In the total study population, treatment with 100 mg of low-dose aspirin per day did not affect survival free of dementia or disability. Among the people randomly assigned to take aspirin, 90.3 percent remained alive at the end of the treatment without persistent physical disability or dementia, compared with 90.5 percent of those taking a placebo. Rates of physical disability were similar, and rates of dementia were almost identical in both groups.

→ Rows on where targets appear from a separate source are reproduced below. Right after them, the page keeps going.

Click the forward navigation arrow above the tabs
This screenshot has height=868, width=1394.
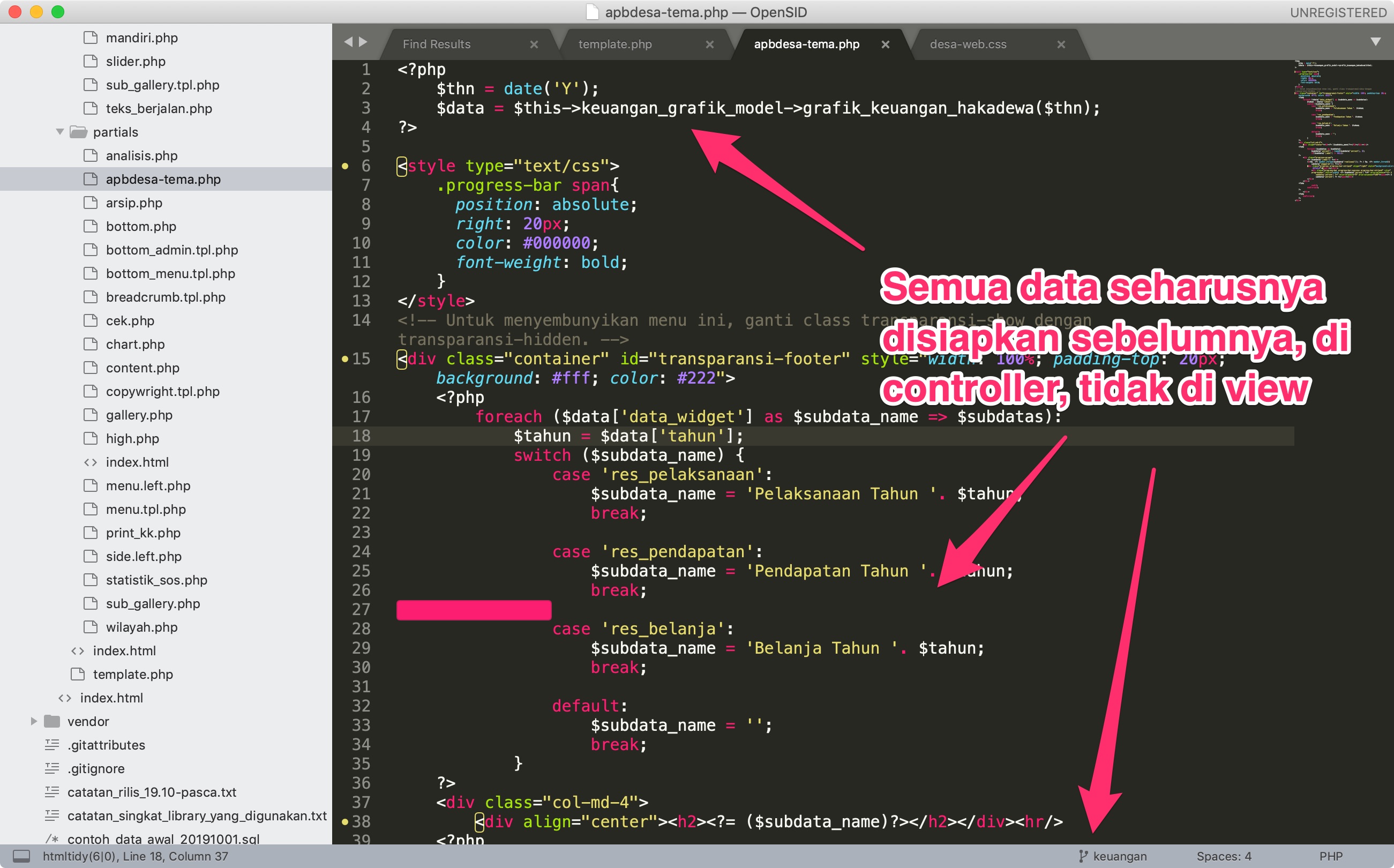[363, 41]
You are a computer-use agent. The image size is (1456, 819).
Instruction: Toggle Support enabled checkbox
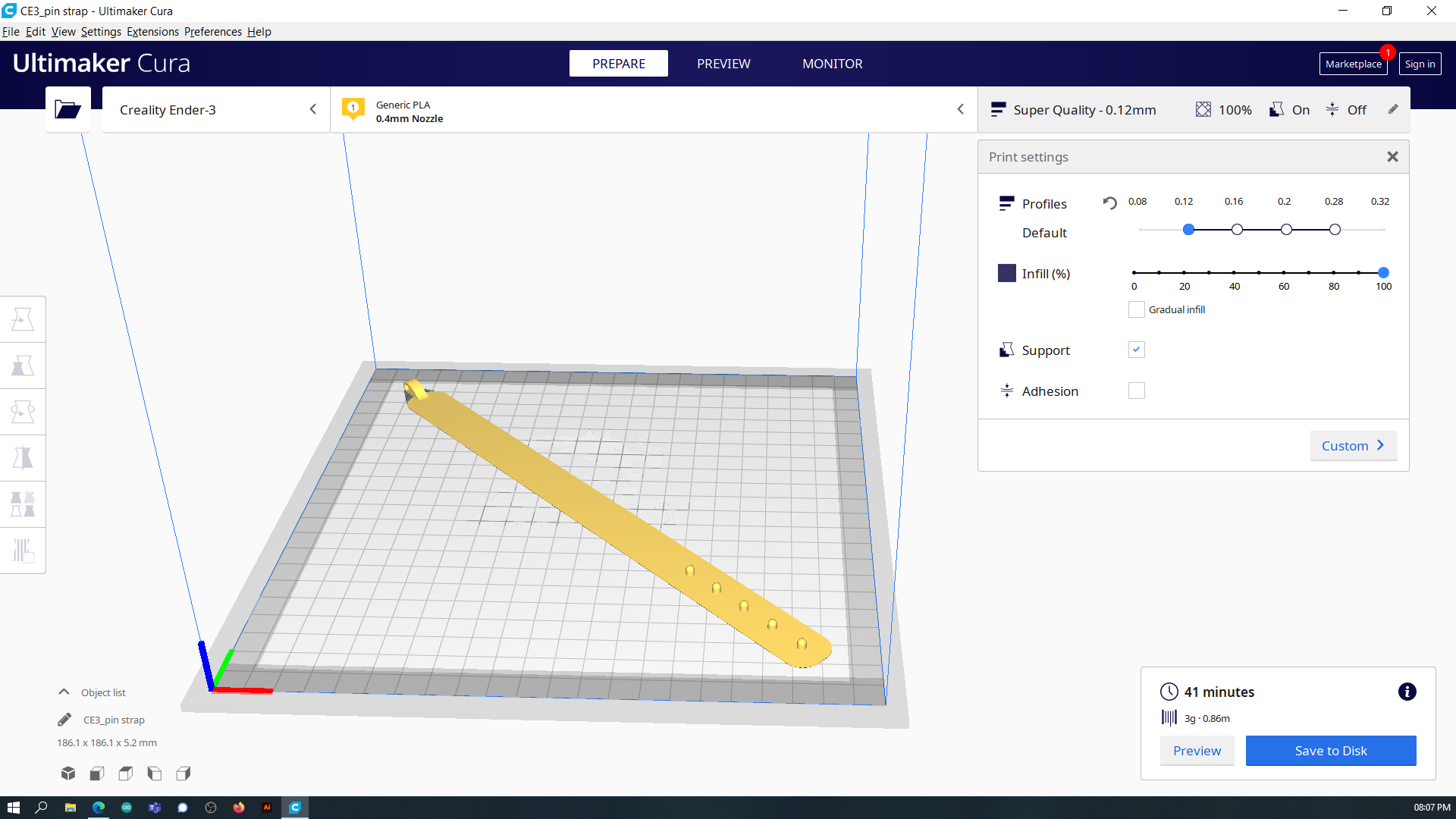click(1136, 349)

The group taking aspirin had an increased risk of death compared to the placebo group: 5.9 percent of participants taking aspirin and 5.2 percent taking placebo died during the study. This effect of aspirin has not been noted in previous studies; and caution is needed in interpreting this finding. The higher death rate in the aspirin-treated group was due primarily to a higher rate of cancer deaths. A small increase in new cancer cases was reported in the group taking aspirin but the difference could have been due to chance.

The researchers also analyzed the ASPREE results to determine whether cardiovascular events took place. They found that the rates for major cardiovascular events—including coronary heart disease, nonfatal heart attacks, and fatal and nonfatal ischemic stroke—were similar in the aspirin and the placebo groups. In the aspirin group, 448 people experienced cardiovascular events, compared with 474 people in the placebo group.

Significant bleeding—a known risk of regular aspirin use—was also measured. The investigators noted that aspirin was associated with a significantly increased risk of bleeding, primarily in the gastrointestinal tract and brain. Clinically significant bleeding—hemorrhagic stroke, bleeding in the brain, gastrointestinal hemorrhages or hemorrhages at other sites that required transfusion or hospitalization—occurred in 361 people (3.8 percent) on aspirin and in 265 (2.7 percent) taking the placebo.

As would be expected in an older adult population, cancer was a common cause of death, and 50 percent of the people who died in the trial had some type of cancer. Heart disease and stroke accounted for 19 percent of the deaths and major bleeding for 5%.